* _Your objective_
Reproduce the rows from the beginning through the line containing "(x=818, y=547)", replacing "Instruction" with "Task" and leaving all else unchanged.

Rows of locating words and elements
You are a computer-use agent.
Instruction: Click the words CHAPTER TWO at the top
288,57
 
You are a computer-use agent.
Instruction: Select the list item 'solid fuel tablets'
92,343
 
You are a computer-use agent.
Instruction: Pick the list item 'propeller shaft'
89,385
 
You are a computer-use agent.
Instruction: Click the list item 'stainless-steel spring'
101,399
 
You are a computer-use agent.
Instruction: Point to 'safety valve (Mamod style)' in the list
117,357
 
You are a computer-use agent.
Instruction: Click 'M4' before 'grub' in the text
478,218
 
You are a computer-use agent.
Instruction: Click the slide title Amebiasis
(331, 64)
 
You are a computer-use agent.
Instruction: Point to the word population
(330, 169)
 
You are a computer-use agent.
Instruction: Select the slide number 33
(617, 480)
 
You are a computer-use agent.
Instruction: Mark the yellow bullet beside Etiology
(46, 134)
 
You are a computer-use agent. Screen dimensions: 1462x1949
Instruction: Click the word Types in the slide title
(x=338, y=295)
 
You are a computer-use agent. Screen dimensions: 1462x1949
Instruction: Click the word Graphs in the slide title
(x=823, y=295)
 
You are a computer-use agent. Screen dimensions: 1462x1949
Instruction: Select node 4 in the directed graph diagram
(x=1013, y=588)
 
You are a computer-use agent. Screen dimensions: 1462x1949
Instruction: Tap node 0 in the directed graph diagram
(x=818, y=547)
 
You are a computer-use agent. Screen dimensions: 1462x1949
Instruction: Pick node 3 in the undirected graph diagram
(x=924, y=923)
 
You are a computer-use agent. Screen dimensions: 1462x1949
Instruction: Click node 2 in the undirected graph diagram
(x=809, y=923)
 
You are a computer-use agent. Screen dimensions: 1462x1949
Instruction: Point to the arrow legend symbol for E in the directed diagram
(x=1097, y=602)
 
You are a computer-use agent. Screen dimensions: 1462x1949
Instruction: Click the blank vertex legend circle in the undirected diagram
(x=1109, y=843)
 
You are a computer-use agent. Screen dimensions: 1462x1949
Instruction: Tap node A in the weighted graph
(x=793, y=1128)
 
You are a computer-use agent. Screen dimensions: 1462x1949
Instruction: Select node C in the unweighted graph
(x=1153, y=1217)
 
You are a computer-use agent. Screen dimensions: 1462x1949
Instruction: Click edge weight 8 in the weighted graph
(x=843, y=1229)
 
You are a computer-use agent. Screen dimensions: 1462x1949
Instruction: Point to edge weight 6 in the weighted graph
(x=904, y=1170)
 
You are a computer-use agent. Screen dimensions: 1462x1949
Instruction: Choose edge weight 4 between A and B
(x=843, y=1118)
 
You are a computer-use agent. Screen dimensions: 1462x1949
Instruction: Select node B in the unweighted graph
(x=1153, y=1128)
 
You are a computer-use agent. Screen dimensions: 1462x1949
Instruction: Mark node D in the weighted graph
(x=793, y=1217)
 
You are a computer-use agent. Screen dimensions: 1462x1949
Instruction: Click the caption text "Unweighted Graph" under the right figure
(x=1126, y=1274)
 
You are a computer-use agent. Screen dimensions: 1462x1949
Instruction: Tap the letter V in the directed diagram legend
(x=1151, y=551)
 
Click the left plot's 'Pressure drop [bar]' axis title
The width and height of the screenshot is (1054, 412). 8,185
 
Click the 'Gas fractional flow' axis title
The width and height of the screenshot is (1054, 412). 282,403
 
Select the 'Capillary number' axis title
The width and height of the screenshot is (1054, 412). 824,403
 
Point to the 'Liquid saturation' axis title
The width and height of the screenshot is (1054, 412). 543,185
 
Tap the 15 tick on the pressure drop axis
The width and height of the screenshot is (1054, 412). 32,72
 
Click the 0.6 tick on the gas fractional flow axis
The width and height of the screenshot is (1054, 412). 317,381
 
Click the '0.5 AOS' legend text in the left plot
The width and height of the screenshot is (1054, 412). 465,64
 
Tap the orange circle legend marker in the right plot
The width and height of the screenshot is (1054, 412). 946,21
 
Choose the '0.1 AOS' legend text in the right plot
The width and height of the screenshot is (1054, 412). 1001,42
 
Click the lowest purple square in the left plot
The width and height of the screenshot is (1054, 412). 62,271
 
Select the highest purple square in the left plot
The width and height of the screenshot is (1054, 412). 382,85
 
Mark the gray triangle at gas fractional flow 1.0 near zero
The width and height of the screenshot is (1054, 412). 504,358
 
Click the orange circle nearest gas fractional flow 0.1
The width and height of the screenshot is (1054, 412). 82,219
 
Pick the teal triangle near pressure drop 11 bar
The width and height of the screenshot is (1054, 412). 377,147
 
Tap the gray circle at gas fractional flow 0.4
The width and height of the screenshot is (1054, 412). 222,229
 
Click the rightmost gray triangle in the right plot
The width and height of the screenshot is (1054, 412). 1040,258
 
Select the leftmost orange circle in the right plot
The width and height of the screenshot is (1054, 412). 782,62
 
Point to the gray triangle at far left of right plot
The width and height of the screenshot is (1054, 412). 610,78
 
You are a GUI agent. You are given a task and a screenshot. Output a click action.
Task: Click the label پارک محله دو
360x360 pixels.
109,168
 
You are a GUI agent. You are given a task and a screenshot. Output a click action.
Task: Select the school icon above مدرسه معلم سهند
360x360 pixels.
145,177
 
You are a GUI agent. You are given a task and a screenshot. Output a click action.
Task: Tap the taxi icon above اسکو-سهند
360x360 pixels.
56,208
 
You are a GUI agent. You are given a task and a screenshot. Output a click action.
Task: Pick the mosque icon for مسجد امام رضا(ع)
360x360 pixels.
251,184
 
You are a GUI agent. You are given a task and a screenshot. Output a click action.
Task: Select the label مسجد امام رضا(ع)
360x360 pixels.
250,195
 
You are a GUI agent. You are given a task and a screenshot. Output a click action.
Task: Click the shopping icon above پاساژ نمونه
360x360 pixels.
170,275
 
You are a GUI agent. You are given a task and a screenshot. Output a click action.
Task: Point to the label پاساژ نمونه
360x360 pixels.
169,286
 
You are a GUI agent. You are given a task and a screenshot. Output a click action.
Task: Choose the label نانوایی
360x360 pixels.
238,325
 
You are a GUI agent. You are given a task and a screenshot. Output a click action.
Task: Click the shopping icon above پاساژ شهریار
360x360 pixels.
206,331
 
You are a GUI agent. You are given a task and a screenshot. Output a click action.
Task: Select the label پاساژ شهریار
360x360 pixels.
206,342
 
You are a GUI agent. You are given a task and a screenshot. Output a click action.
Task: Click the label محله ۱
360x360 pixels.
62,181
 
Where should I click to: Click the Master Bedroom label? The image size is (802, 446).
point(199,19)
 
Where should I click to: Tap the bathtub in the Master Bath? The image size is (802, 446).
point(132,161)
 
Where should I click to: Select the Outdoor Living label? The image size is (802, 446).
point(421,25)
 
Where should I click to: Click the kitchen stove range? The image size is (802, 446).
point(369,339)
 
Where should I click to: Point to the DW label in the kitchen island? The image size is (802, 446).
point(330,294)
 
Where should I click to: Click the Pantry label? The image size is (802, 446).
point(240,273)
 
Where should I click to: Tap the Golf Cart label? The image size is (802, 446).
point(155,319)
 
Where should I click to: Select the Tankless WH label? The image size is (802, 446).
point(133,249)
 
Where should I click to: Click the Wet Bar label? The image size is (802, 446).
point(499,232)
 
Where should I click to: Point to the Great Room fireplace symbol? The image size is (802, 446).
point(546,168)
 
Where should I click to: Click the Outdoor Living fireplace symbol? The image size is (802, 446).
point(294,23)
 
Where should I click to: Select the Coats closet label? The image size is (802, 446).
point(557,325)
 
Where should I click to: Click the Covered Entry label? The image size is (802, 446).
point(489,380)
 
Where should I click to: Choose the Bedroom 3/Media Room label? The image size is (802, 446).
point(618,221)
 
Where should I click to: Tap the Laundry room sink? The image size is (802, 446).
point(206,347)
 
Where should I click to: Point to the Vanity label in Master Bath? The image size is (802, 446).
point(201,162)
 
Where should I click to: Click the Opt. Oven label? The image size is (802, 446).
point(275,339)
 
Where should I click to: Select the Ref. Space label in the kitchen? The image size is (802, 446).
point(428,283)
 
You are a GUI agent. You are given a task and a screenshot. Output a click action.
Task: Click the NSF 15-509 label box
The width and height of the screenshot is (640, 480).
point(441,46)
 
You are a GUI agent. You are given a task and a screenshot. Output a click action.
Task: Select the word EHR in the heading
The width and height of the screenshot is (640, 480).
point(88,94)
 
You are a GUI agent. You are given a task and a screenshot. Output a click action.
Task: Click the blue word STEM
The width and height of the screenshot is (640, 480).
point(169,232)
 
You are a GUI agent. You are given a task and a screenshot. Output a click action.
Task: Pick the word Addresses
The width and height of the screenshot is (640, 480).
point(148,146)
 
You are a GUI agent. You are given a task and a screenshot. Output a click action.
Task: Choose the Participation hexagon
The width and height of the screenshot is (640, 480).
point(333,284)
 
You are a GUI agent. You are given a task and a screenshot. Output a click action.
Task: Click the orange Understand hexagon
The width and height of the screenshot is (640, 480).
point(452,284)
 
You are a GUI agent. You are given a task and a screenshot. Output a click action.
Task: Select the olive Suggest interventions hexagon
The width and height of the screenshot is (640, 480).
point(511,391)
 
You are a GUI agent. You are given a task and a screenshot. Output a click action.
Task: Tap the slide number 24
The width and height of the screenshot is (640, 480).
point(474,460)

* _Worked answer_
You are a computer-use agent.
Task: Click the words CHAPTER TWO at the top
288,57
 
You are a computer-use agent.
Task: Select the list item 'solid fuel tablets'
92,343
 
You are a computer-use agent.
Task: Pick the list item 'propeller shaft'
89,385
 
You are a computer-use agent.
Task: Click the list item 'stainless-steel spring'
101,399
 
You are a computer-use agent.
Task: Point to 'safety valve (Mamod style)' in the list
117,357
 
You are a computer-use agent.
Task: Click 'M4' before 'grub' in the text
478,218
 
You are a computer-use agent.
Task: Click the slide title Amebiasis
(331, 64)
 
You are a computer-use agent.
Task: Point to the word population
(330, 169)
 
You are a computer-use agent.
Task: Select the slide number 33
(617, 480)
 
You are a computer-use agent.
Task: Mark the yellow bullet beside Etiology
(46, 134)
 
You are a computer-use agent. Screen dimensions: 1462x1949
Task: Click the word Types in the slide title
(x=338, y=295)
 
You are a computer-use agent. Screen dimensions: 1462x1949
Task: Click the word Graphs in the slide title
(x=823, y=295)
 
You are a computer-use agent. Screen dimensions: 1462x1949
Task: Select node 4 in the directed graph diagram
(x=1013, y=588)
 
You are a computer-use agent. Screen dimensions: 1462x1949
Task: Tap node 0 in the directed graph diagram
(x=818, y=547)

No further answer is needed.